Amateur horse racing may halt as organisers fail to secure insurance cover

Without it point-to-point race meetings simply cannot proceed, says Derek O’Connor

Insurance cover for point-to-point race meetings is being pulled from many of the organised events on Wednesday as the primary insurer is not renewing policies. Photograph: iStock

Insurance cover for point-to-point race meetings is being pulled from many of the organised events on Wednesday as the primary insurer is not renewing policies. Photograph: iStock

 

Amateur horse racing may grind to a halt this week as organisers are running out of time to secure insurance cover due to a UK underwriter failing to renew policies.

Insurance cover for point-to-point race meetings is being pulled from many of the organised events on Wednesday as the primary insurer – a UK-based subsidiary of US parent company Liberty Mutual – is not renewing policies.

The failure to secure adequate insurance cover has already forced several race meetings to be cancelled with dozens of next year’s meetings in serious doubt.

Liberty Insurance Ireland left the commercial market here two years ago leaving no Irish-based insurance underwriter.

There are more than 100 of such fixtures held per season organised by local hunt club committees with the Irish Horse Racing Board acting as the administrator.

The majority of the hunt clubs in Ireland are involved in running amateur or point-to-point racing across the country. A point-to-point is a form of horse racing over fences for hunting horses and amateur riders.

The overseas insurer has not been renewing cover for hunt clubs, which run the majority of the amateur meetings known as point-to-points.

Insurance costs over the past year for the race meetings has doubled and tripled in price from €12,000 upwards.

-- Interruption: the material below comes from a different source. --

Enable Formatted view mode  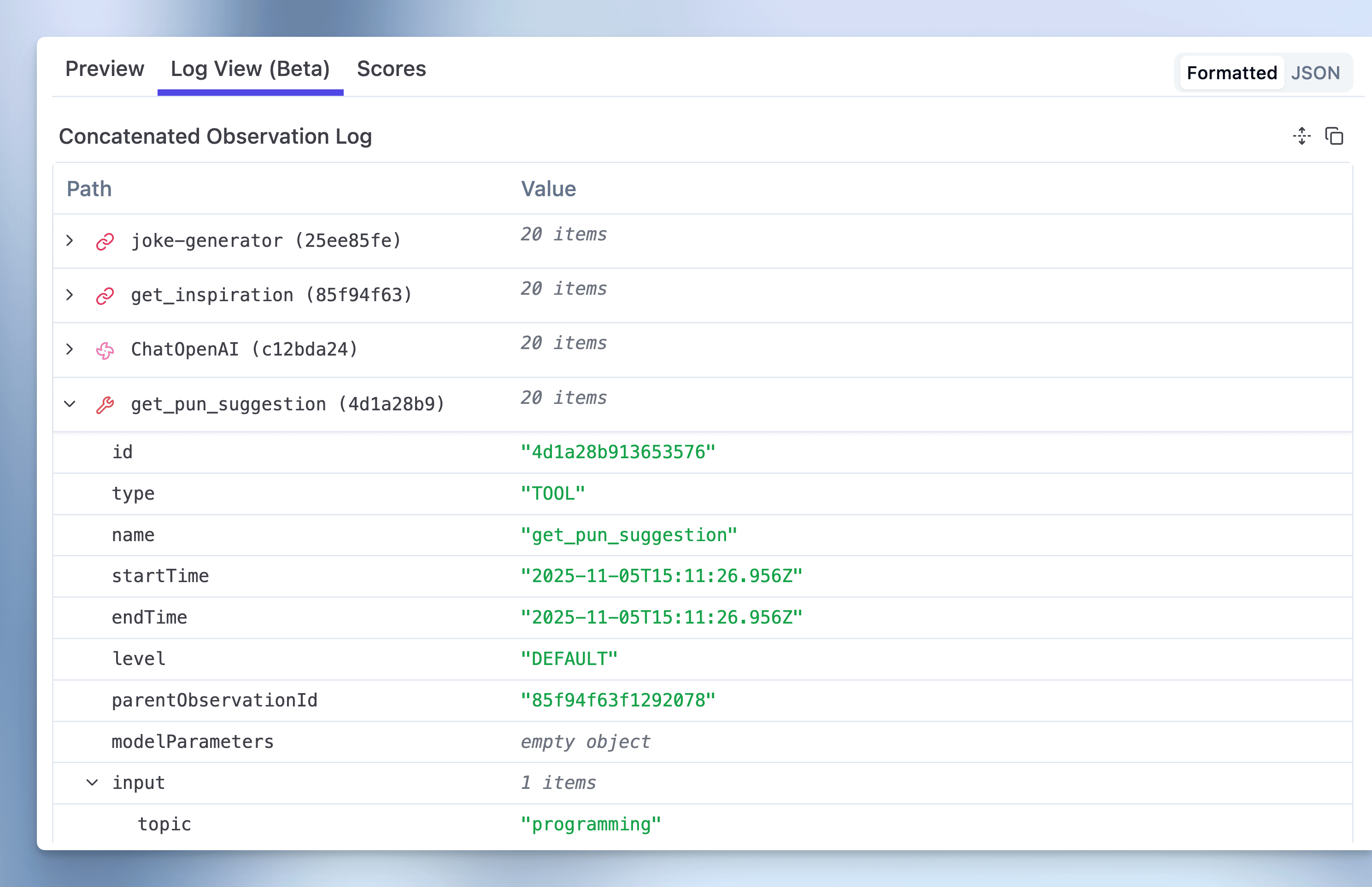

The underwriter is not upholding renewals as UK-based insurance underwriters can no longer provide policies as they are no longer part of the EU.

The only race meetings which have managed to secure insurance are the Cork and Waterford association. Racing fixtures in Northern Ireland are not affected.

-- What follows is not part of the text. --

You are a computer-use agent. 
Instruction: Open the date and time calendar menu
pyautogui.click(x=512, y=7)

Galway man Derek O’Connor, who is the country’s top amateur point-to-point rider, holding nine titles and with more than 1,200 winners, said the livelihoods of hundreds of people were on the line due to the insurance cover crisis.

Mr O’Connor said: “But it’s not just about jobs. It’s about the rural way of life and all that is associated with this. The racing industry is just one of several sectors drastically affected by insurance issues that have not been addressed properly here for years.”

Race meetings understood to be facing the immediate loss of insurance cover are in Tipperary, Wicklow, Dublin, Meath, Carlow and Laois.

Mr O’Connor said without insurance cover point-to-point race meetings simply cannot proceed.

Niall Cronin, Irish Horse Racing Board spokesperson said the issue was affecting a lot of people in the industry.

Minister of State at the Department of Finance Seán Fleming, who is representing the Government on the issue, met the chief executives of the eight major insurers based in Ireland two weeks ago to ask them to expand their existing coverage in the Irish market.